Copy every line of the records below without changing anything.

* start Data lines *

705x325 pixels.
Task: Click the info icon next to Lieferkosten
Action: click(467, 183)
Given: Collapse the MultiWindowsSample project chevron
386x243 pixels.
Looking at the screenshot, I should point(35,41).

* end Data lines *

Solution to this task
705x325 pixels.
Task: Click the info icon next to Lieferkosten
Action: click(467, 183)
Given: Collapse the MultiWindowsSample project chevron
386x243 pixels.
Looking at the screenshot, I should point(35,41).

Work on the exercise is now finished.